Espero que você e meus filhos sejam amigos assim como eu sou amigona da sua mamis. Diz aí se não ia ser legal?
Vai ser legal também para a sua mamis se solidarizar com os meus filhos contra mim, assim como eu me solidarizarei com você contra ela, veja só!

Enfim, Dorinha, essa cartinha é só para começar essa nossa história juntas. Espero que muitas e muitas cartinhas ainda venham por aí. Eu vou a-do-rar receber uma cartinha sua quando você já souber escrever sozinha. Pensa só que bacana vai ser?
E pensa só que quando a gente for bem mais velha a gente vai ter um monte de cartinha para contar a nossa história? Que nem os seus pais têm um monte de emails para contar a história deles. E eu e sua mamis também temos também um monte de emails que contam a nossa história.

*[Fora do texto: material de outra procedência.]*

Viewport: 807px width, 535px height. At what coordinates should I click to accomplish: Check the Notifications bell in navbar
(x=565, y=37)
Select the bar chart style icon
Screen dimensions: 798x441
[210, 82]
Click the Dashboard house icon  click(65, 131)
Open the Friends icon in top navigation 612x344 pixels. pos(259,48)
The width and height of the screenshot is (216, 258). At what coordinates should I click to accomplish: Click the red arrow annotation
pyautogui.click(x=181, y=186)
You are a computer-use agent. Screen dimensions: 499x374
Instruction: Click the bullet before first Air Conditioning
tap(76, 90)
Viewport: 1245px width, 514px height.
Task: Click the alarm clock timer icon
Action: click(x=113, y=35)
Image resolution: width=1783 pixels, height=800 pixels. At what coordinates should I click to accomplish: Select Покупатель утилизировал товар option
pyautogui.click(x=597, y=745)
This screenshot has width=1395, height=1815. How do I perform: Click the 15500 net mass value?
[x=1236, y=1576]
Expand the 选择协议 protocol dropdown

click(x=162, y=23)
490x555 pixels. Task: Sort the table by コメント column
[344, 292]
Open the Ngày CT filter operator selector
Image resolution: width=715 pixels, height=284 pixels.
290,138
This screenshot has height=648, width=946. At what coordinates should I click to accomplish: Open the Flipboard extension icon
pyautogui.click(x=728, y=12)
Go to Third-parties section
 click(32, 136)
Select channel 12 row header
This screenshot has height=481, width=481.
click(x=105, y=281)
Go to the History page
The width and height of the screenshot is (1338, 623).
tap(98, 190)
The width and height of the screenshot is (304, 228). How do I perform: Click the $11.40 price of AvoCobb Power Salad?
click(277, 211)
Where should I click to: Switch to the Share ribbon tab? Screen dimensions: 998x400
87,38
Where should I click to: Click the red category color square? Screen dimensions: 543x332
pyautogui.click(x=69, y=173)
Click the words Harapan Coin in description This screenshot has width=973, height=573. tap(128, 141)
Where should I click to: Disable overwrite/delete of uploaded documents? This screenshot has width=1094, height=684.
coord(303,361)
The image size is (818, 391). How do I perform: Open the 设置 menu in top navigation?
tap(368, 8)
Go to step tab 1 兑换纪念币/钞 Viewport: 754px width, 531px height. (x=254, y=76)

Ah! E a cartinha é também um registro desse dia em que você nasceu, porque estou aqui terminando essa cartinha no dia 16 de julho de 2013, exatamente no dia em que você nasceu.
Quem me contou que você nasceu foi a sua tia Quel. E me contou quase real time, porque eu pedi para ser assim. Apesar de estar longe, eu queria estar pertinho. E a tia Quel me deixou bem pertinho desse momento todo especial. Já vi algumas tantas fotinhos suas, que já estou até me sentindo íntima!
E também falei com a sua mamis logo cedinho para saber como foi a sua chegada. Falamos rapidinho, mas depois ela me conta tudo com calma, quando ela tiver mais tempo e quando ela também tiver processado tudo o que ela andou vivendo.
Para registrar esse dia, estou te mandando dois exemplares do dia de hoje de jornais que circulam por aqui em Montreal. São os jornais de distribuição gratuita que temos aqui, para você saber o que estava acontecendo no mundo – ou o que era notícia do que acontecia no mundo em Montreal no Canadá – no dia em que você nasceu. No 24h, tem até um horóscopo que fala sobre a personalidade de quem nasceu no dia de hoje. Olha lá. Tá em francês, mas pede pros seus pais traduzirem para você. Eu acho tudo isso uma baboseira – essa coisa mística, horóscopo, sei lá –, mas vai que você se identifica, né?
E, olha, vou admitir, uma cartinha decente merecia ser escrita à mão, eu sei disso. E você pode até ficar indignada com essa cartinha aqui. Mas me explico. É o seguinte, minha amiga, meu jeito de organizar o texto é todo caótico, de modo que vou editando tudo ao longo do que escrevo, começo pelo fim, volto pro começo, escrevo o meio e mudo tudinho de lugar de novo e várias vezes... Fora que vou escrevendo na cabeça, antes de botar no papel e vou escrevendo ao longo de dias e dias – essa cartinha começou há mais de mês, para você ter ideia. Assim sendo, eu resolvi escrever tudo isso no computador para depois passar a limpo. E você se adiantou e nasceu muito cedo e não deu tempo de passar a limpo...
Mentira! Mentira deslavada!!! Esse finalzinho é mentira. Você não está nada adiantada, flor. A verdade é que desde que saí da faculdade, eu não escrevo longos textos à mão e, veja só, minha mão não está mais acostumada a tamanho esforço e ela doía somente de imaginar que eu fosse passar tudo o que tá aqui a limpo. Tá ligada? Entonces, daí, que eu decidi que a cartinha ia ficar mesmo toda bonitinha ainda que fosse toda digitada, porque foi escrita com muito amor. Mas para melhorar a situação e deixar tudo mais pessoal, eu enchi a sua cartinha de Mafalda, porque tenho certeza que você vai gostar da Mafalda tanto quanto eu e seus pais gostamos, quando você for grande para entendê-la. Percebe? E aí, ficou bonitinha, vai? Acho que posso ser perdoada pela carta digitada, néééé?

Enfim, minha querida, escrevo para desejar as melhores boas vindas nesse mundo e para te contar que você foi toda muito querida e desejada por todo mundo que tá aí/aqui por perto. Que bom que você chegou!
E quero desejar também que sua vida seja muito cheia de vida por aí. E que ela seja toda repleta do seu bem viver, que você vai descobrindo e construindo ao longo do seu caminho.

Dorinha, te mando todo o meu carinho e um cheiro. Nos vemos em breve!